It's no secret that many subcontractors have sustained their fair share of hard knocks in the last year as a result of the economic crisis and construction industry downturn. However, the close of 2008 brought with it a glimmer of hope for subs struggling with mounting risk management issues, says a new report released in January by the American Subcontractors Association (ASA), Alexandria, Va. According to “The ASA Report: The Policy Environment in the States,” policymakers' understanding of sophisticated risk transfer issues is growing.

ASA's annual evaluation of public policies in the 50 states and the District of Columbia revealed that legislators and courts took new steps in 2008 to limit how contracts or insurance for construction/design services may allocate liabilities. This is a key public policy issue for subcontractors, which are often forced to pay for the costs of job-site injuries or damage caused by others, even though the subcontractors are faultless.

“The 2008 ASA Report shows that progress on a complex issue like indemnity is possible,” says 2008-09 ASA President Bill Olmo, Fedco Construction Inc., Santa Rosa, Calif. “ASA urges subcontractors to use the results of The ASA Report to help legislators understand why reforms are needed and possible in their states.”

Legislative/judicial activities in 2008 caused the scores of eight states to change from last year's ASA report — Arizona, California, Iowa, Kansas, Maine, Maryland, Nevada and New York.
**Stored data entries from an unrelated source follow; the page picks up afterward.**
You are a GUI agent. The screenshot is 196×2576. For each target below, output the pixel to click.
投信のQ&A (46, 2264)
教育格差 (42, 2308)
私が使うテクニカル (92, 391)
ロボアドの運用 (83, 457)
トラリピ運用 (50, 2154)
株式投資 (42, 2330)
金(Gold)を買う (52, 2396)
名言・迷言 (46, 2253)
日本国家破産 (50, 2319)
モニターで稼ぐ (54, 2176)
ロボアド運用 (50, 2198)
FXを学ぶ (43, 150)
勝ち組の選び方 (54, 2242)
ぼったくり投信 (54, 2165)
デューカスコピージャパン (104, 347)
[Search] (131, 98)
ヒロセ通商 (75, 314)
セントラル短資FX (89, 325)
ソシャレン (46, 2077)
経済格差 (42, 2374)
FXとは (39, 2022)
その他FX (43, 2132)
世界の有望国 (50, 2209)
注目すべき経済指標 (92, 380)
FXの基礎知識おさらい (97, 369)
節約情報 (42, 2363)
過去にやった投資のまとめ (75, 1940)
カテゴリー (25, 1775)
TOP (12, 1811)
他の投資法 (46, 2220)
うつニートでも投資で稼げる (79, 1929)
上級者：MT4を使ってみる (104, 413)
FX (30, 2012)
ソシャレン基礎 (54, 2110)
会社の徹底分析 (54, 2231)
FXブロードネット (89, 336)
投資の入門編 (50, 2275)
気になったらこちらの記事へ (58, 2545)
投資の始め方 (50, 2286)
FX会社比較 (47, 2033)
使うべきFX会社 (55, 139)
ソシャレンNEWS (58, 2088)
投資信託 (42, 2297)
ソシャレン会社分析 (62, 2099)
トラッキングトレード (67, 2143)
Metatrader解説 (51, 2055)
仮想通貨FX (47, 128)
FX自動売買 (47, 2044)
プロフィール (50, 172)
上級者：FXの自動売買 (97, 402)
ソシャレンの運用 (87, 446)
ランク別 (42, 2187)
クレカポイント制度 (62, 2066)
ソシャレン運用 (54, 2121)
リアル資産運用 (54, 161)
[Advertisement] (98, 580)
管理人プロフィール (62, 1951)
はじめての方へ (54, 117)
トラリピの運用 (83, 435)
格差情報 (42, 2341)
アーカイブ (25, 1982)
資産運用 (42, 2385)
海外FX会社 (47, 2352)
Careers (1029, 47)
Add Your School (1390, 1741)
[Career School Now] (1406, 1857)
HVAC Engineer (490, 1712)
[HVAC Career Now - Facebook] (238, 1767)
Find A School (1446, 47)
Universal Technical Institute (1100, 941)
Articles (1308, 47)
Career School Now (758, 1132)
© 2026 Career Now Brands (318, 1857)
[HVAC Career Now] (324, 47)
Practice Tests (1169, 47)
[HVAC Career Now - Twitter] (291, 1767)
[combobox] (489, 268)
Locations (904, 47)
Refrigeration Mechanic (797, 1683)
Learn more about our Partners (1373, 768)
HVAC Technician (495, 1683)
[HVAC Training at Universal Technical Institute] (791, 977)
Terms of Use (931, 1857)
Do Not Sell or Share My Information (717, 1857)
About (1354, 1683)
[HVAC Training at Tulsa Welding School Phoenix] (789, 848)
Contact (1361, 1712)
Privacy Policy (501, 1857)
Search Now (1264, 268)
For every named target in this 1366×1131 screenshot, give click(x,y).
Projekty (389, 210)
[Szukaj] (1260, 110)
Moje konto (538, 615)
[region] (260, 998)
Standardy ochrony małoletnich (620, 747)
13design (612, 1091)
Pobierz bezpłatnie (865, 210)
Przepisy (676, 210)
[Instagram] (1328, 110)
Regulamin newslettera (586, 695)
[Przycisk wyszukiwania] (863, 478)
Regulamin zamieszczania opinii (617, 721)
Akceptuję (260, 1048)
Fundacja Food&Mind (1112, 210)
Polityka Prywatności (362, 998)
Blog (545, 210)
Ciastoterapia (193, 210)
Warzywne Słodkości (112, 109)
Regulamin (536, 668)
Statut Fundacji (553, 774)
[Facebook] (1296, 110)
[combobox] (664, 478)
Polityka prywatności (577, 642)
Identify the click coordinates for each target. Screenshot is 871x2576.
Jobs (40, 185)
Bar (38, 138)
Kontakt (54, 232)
The scores of three of these states — Kansas, New York, and California — changed because (or partly because) of new restrictions on risk transfer.

ASA's report scores and grades each state in seven policy areas and uses the results to calculate an overall score, grade, and rank for each state. Taking into account both laws and judicial decisions, the report scores: (1) Prompt payment protections; (2) Treatment of pay-if -paid clauses; (3) Mechanic's lien protections; (4) Payment bond protections; (5) Retainage limitations; (6) Anti-indemnity protections, including limits on “additional insured” endorsements; and (7) Anti-“bid shopping” measures. New Mexico remains the only state to receive an overall passing grade in the report. Four states (California, Kansas, New York, and South Carolina) are within five points of a passing score of more than 60%.

Highlights from the report reveal that an ASA campaign to limit risk transfer is starting to pay off. For example, in the first ASA Report released in 2004, two states — Montana and New Mexico — had perfect scores in the anti-indemnity category and 48 states and the District of Columbia had scores of 41 or less. In the 2008 report, seven states scored better than 41 in this category. Several states continued retainage reform, with three states (California, Iowa, and Maryland) enacting laws that resulted in score changes for retainage reform in the study. Arizona enacted mechanic's lien reform, resulting in a score change in the report, while two others (Georgia and Rhode Island) made lien law changes that did not impact their scores. Although no states passed prompt payment reform legislation in 2008, Colorado came close, falling only four votes short in its House of Representatives vote.